Resources

Debugging race conditions in C/C++

Bugs that are hard to reproduce suck up time and energy of any software development team. One cause of these bugs can be race conditions, which can cause erratic and confusing behaviour and make getting a reliable bug report nearly impossible.

But there are ways of solving race conditions, either using a careful strategy or adding some useful debugging tools and this can save a huge amount of time and money. We'll cover both the best strategy and the best time saving tools in this post.


What are race conditions?

Race conditions in software or any system occur when the desired output requires that certain events occur in a specific order but that the events don’t always happen in that order. There is a ‘race’ between the events and if the wrong events win, the program fails.

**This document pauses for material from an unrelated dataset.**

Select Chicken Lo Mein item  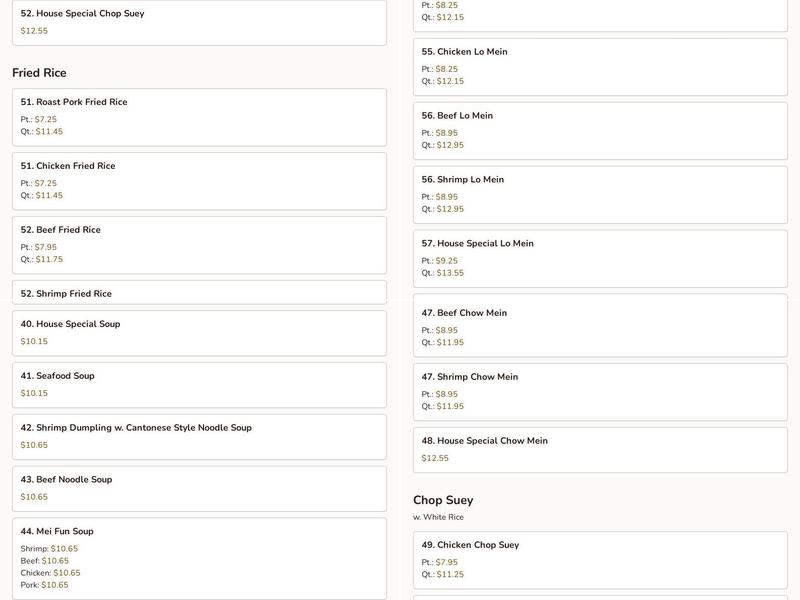click(600, 66)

For example, if your code works out a discount by applying a fixed discount of $1 and then a 10% discount on top of that, it's important that those discounts are worked out in that order. But if the $1 discount and 10% discount sometimes happen in the reverse order, the discount will sometimes - apparently randomly - be different:

50 - 1 * 0.9 = 44.1

50 * 0.9 - 1 = 44

Any complex piece of software is going to make extensive use of threads and other causes of concurrency, such as microservices, and so race conditions become more common as systems become more complex. Race conditions are, by their nature, hard to debug because they cause erratic and apparently random behaviour which can vary across systems and with different inputs.

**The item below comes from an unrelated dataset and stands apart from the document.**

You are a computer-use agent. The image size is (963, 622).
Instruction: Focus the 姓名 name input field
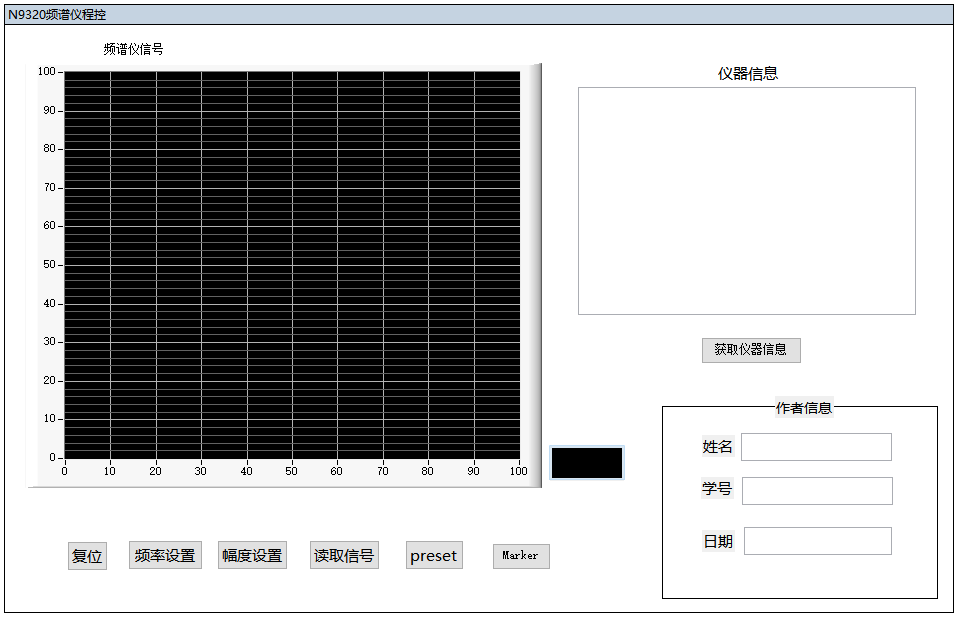816,447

Which event wins the race may be determined by external data, memory or some other non-deterministic factor which means unless you are able to reproduce the exact input and timing for both cases, you won't get the same exact output.

Added to this, race conditions don't just cause crashes, they may just change the behaviour of the program in tiny and sometimes innocent ways, such as a $0.10 difference in a discount or the program sometimes hanging randomly. When all a software engineer wants is a good description of the bug, a reliable way of reproducing it and an idea of how to fix it, race conditions are a perfect storm of not enough information or certainty about anything.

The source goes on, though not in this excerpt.